As we passed the lovely grape vines and approached the brewing shed/underground cellar, I looked up at the sky and saw that once again the grey clouds were piling up. The group took shelter from the rain in the beer shed and underground fermenting cellar. An extremely kind tour goer even let me have her extra poncho to protect my camera and notebook. The entire group, including the hosts, were so thoughtful and courteous.

Anna and Aaron explained how the three barrel brewery system was built and how it operated. We headed down the stairs to the underground cellar where they they ferment and store the beer in tanks before it’s bottled. The rain was not showing any signs of stopping so it was time to find a bigger shelter.

The group retreated back to the tree bar for refreshments and, of course, we were all excited about the beer tasting. As we trickled into bar, I spotted some enticing snacks they had set out. There was a tray of gorgeous locally grown garlic scapes, kohlrabi, green and red peppers, and cucumber. Alongside this was an array corn chips and dips: creamy hummus, spicy peach salsa, and even a freshly made basil, garlic tarragon, sour cream dip created by one of the staff. It tasted and smelled stunning. After we’d eaten our fill, the beer tasting commenced and I was transported to craft beer heaven.

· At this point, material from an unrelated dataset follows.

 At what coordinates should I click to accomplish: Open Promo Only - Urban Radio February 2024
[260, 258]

As Anna opened each beer she took the time to explain how it tasted and which herbs and fruits were used to develop the flavors. We tasted four beer and they were as follows:

  • Scruit: Tasted sour with hints of fruit, the color was dark and cloudy, almost a coco color.
  • Farm Pale: This was a much lighter milder beer, it was clear and golden in color, and I could really taste the lemon. It was my absolute favorite!
  • Wood Thyme Tart: They used English Thyme and Golden Thyme to create this beer. It was a very tart taste and also had hints of lemon.
  • Toasted Oat Brown: This was a very dark beer with chocolate flavors, it was made with malt and fresh oak. This for those who prefer a good lager or Porter.
  • Ginger Juice: The ginger taste was subtle and the citrus flavor of the orange came through. It was golden in color and was very refreshing.

Our last activity of the day was testing botanicals. We walked out in the garden and were instructed to clip bunches of herbs to take back to the bar. When we finished we walked back to learn the process of testing herbs and different botanicals for use in beer. I learned that there are three ways they test: boiling, steeping, and brewing. We took our bunches and soaked them in hot water to test for flavors and smells. It was a really entertaining hands on experience that I would definitely do again.

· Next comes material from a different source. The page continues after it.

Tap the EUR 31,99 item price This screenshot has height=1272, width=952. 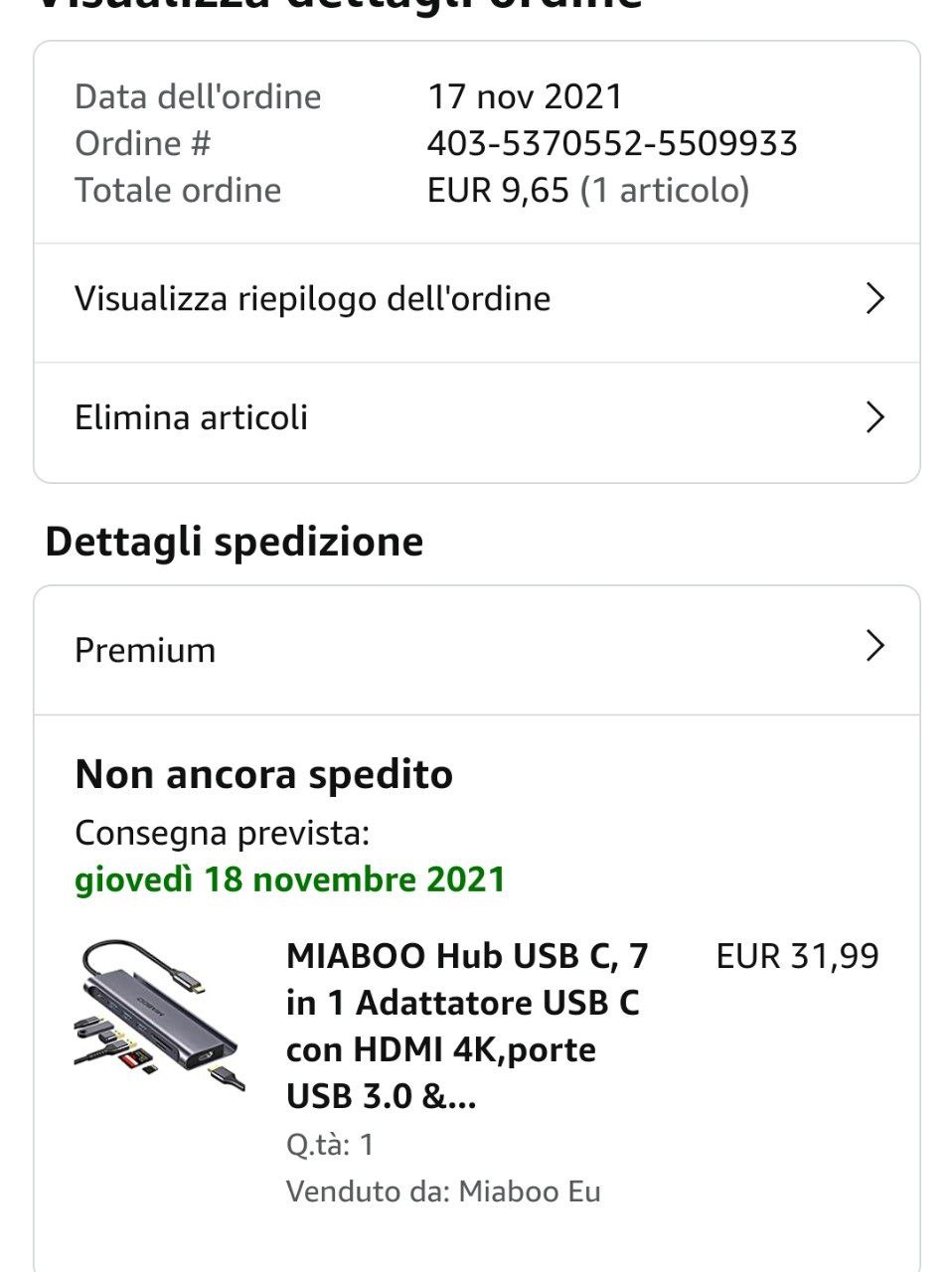[x=797, y=956]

The hosts of this event were incredibly appreciative of the land and you could tell that they love what they do. I had a wonderful time touring, tasting beer, and meeting people at this 2nd Annual Women Who Farm event.

Big Thorn Farm and Brewery will soon be open to the public, including the unique Tree Bar. It'll offer up beautiful views and delicious brews and tasty bar snacks. The official opening date is August 4th, and hours are from noon-sunset. This is a great date night spot, a great place to learn, and a perfect place to let the kids run around while you enjoy a nice cold one. It really is worth the drive.